During FY19, the food and beverages sector as a whole saw a 4.7 percent growth. Shezan International’s topline grew by 2.7 percent versus the previous two years’ 5 percent. Cost of production saw the highest incline making 80 percent of the revenue. This was due to inflationary pressure that increased price of raw material and oil prices also followed an upward trend. The company was unable to pass the increased cost entirely to the customer due to competition, therefore gross profit margin reduced drastically to near 20 percent, down from last year’s 28 percent. Although other expense reduced and some support was also contributed to the bottomline by other income, it was not sufficient to raise net margin that fell to 1.5 percent- the lowest seen thus far.

Recent results and future outlook

The company witnessed negative growth in the topline for the second time in the decade in FY20; the topline contracted by 5 percent. This was primarily due to two reasons- firstly the winter season in the country was prolonged that discouraged consumption of the company’s products. Secondly, this was soon followed by the outbreak of the pandemic that resulted in a strict lockdown. This meant malls, shops, cinemas, parks, etc. were shut, thus reducing sales of the company.

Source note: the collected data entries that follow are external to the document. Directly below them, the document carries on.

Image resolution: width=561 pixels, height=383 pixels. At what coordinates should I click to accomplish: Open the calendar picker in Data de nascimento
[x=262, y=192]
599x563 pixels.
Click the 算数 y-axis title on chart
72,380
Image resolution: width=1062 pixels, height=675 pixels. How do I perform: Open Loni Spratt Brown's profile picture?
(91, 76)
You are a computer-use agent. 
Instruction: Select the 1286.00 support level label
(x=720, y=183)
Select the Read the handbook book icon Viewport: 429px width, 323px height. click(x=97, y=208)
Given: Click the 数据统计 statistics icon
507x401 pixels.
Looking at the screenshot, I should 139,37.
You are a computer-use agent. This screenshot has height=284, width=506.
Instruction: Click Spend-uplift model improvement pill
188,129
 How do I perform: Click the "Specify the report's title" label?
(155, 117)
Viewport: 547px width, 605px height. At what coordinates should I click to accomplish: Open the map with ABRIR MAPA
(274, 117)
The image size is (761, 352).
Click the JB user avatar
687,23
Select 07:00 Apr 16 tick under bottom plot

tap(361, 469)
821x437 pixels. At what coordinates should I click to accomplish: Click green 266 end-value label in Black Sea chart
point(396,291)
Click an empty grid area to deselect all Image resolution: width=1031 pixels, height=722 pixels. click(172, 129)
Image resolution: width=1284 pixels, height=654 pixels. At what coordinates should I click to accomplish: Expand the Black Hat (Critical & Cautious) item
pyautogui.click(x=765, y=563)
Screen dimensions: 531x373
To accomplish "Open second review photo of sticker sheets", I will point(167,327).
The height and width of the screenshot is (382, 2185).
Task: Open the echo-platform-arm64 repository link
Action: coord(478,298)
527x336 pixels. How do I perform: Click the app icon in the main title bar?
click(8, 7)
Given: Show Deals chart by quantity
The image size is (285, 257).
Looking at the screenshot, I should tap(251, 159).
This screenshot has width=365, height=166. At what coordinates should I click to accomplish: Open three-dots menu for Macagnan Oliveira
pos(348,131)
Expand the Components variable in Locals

However, costs were still intact causing cost of production to increase to nearly 85 percent of the revenue. Once again, costs could not be passed on to the consumer, thus contracting profit margins of the company. Owing to the high interest rates, finance cost also witnessed a significant incline, eventually resulting in the company to post a loss for the first time, of Rs236 million.

With the gradual opening up of the company the company hopes to restore its domestic as well as international sales. Moreover, it also expects finance expense to go down in the upcoming year due to falling interest rates. Apart from diversifying export destinations, the company also would like to focus on adding new products to its existing portfolio.